Well Chucks two losses in the last two years were Rashad and Shogun, he lost against Rampage/Jardine the year before, so he's definitely fallen off the radar in the LHW division.


----------



## Walker (May 27, 2007)

I honestly don't care about the "ripped abs"- Chuck was knocking fools out with his belly continuing to grow- what I do care about is his chin. He was once known for being able to take a great shot and continue or recover- not any more. There comes a time when a fighter can't take the same or close to the same shot/punishment they once did and it becomes easier to get stunned/KOed.


I love the Iceman and the fan in me will always root for him and think he can come back and return to the Old Chuck- the other part of me is afraid his button has been pushed too many times and he's too stubborn to fix the holes in his defense and mix up his attack while only looking for the KO shot with his hands down.


I really hope I'm wrong but...


----------



## Calibretto9 (Oct 15, 2006)

Walker said:


> I honestly don't care about the "ripped abs"- Chuck was knocking fools out with his belly continuing to grow- what I do care about is his chin. He was once known for being able to take a great shot and continue or recover- not any more. There comes a time when a fighter can't take the same or close to the same shot/punishment they once did and it becomes easier to get stunned/KOed.
> 
> 
> I love the Iceman and the fan in me will always root for him and think he can come back and return to the Old Chuck- the other part of me is afraid his button has been pushed too many times and he's too stubborn to fix the holes in his defense and mix up his attack while only looking for the KO shot with his hands down.
> ...


I agree. I hear from some that you never fully recover from having your bell rung so many times. Others say that with a proper amount of time off, you can get that chin back. I'm eager to see if Chuck can get his chin back.

That being said, I don't think Franklin has the same power that Rashad or Shogun have.


----------



## Squirrelfighter (Oct 28, 2009)

Calibretto9 said:


> I agree. *I hear from some that you never fully recover from having your bell rung so many times. Others say that with a proper amount of time off, you can get that chin back.* I'm eager to see if Chuck can get his chin back.
> 
> *That being said, I don't think Franklin has the same power that Rashad or Shogun have.*


I am sooooo looking forward to the Chuck Liddell vs Rich Franklin sticky thread to come up so I can discuss these two issues in crazy depth!


----------



## dav35 (Sep 30, 2009)

Rastaman said:


> Well Chucks two losses in the last two years were Rashad and Shogun, he lost against Rampage/Jardine the year before, so he's definitely fallen off the radar in the LHW division.

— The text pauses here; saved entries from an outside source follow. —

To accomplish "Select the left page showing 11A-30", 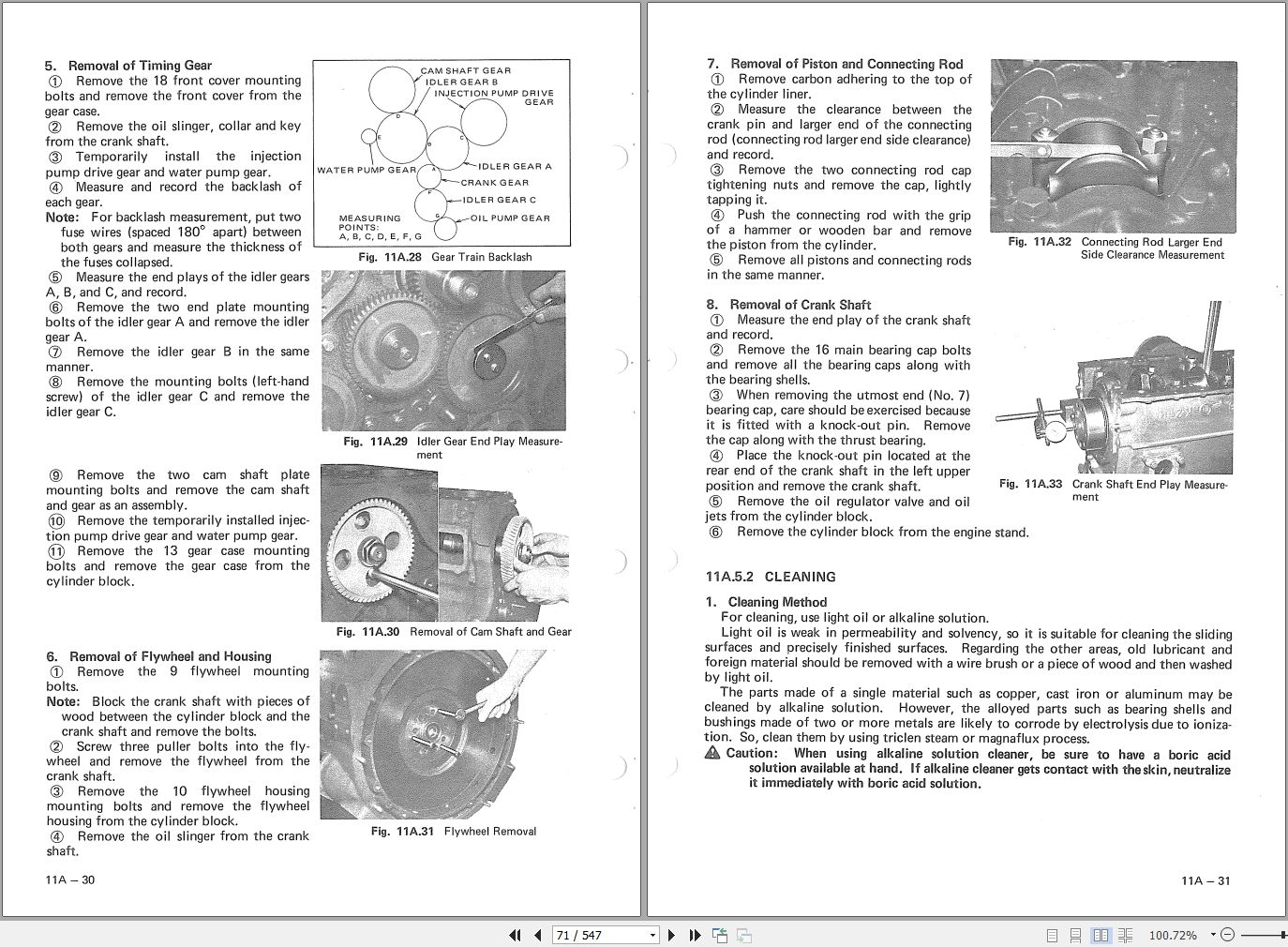I will pos(323,459).
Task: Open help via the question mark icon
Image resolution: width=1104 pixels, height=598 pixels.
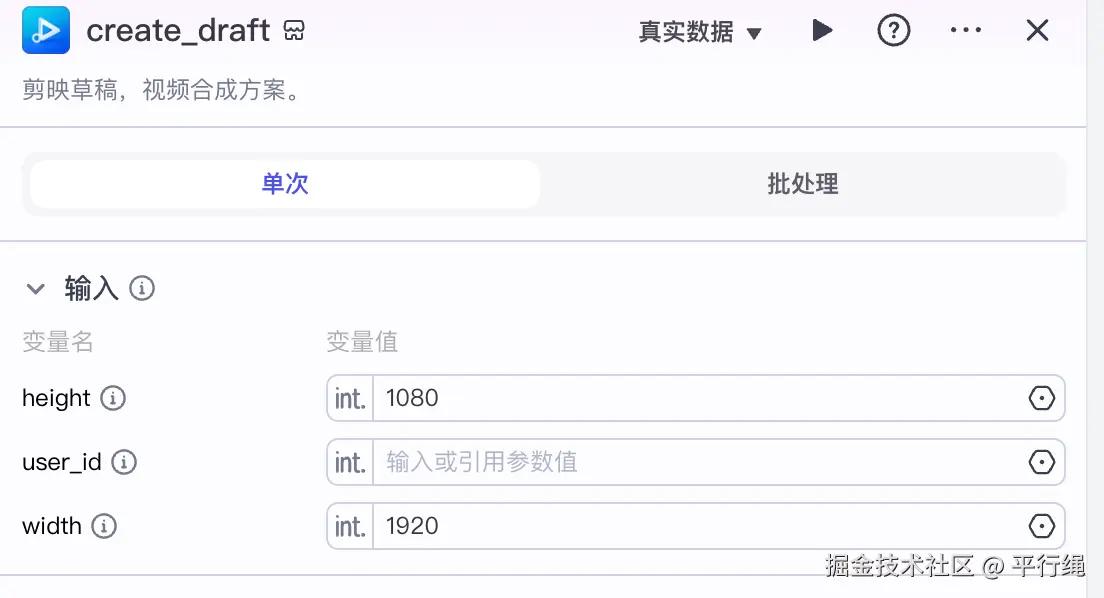Action: [x=893, y=31]
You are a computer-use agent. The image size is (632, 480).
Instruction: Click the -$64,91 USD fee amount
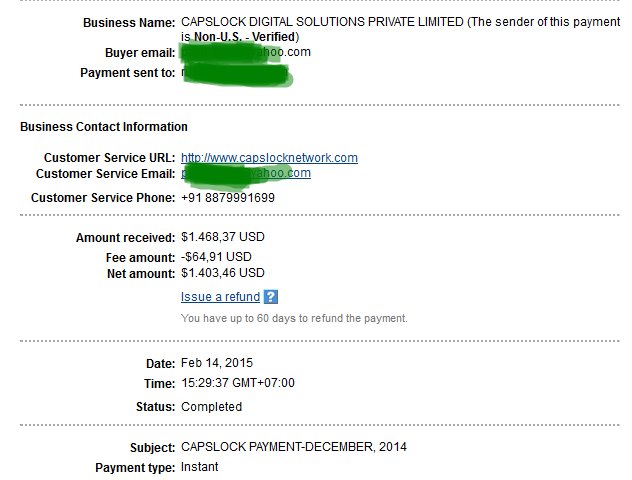[x=216, y=257]
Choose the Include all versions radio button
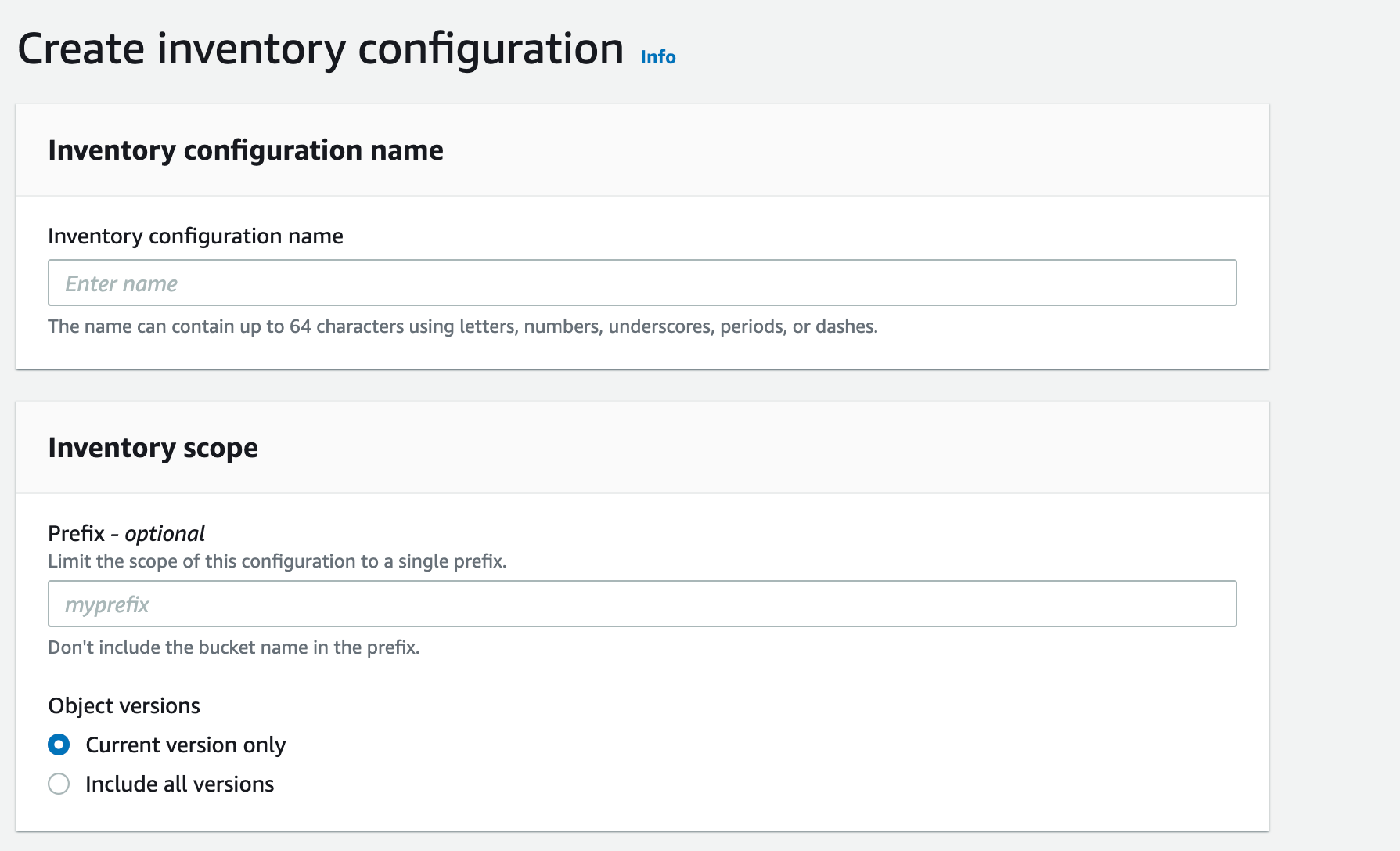The width and height of the screenshot is (1400, 851). (x=59, y=784)
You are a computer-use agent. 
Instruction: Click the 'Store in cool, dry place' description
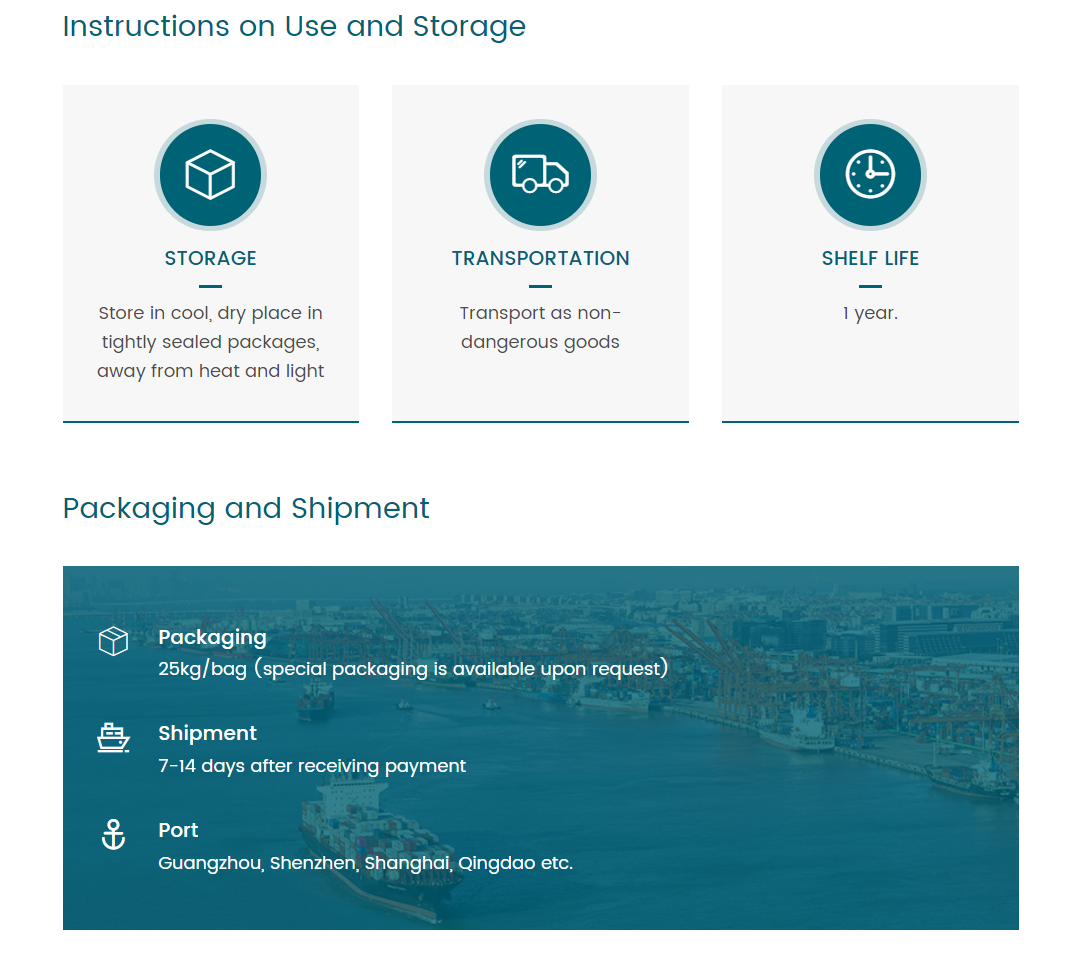210,342
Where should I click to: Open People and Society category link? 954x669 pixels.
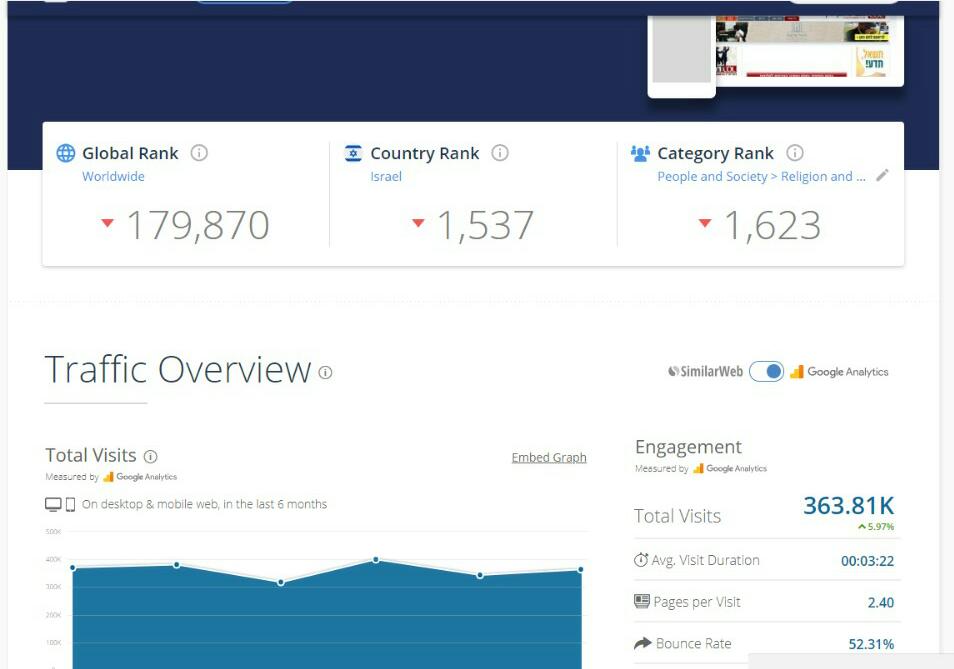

I agree that the Jardine fight was a disappointment, but there's no shame in losing to Rampage. Rampage has only lost 2 times in the UFC via decision.

Perspective...

Liddell lost to jackson, then won 7 times in a row in the UFC. THEN, Jackson knocked him out again. 

Liddell was winning the Evans fight until he was caught with his hands down.

The Jardine fight was split decision. Also, Jardine was 13-3 going into that fight. You can't assume fighters were how they are today 3 years ago.

Shogun whooped his butt.

I do think Liddell's best days are over, but he hasn't exactly lost to chumps. 

IMO, a convincing win over Franklin will give Liddell a shot at a top 5 opponent.


----------



## Calibretto9 (Oct 15, 2006)

dav35 said:


> *IMO, a convincing win over Franklin will give Liddell a shot at a top 5 opponent*.



Eww, I disagree. A quick look at Franklin's record shows that he's fought a whopping twice in the LHW division since his return in 2008. Of those two fights, he lost one (though it was close). He then fought two catchweight fights at 195, and he lost one of those (by KO). 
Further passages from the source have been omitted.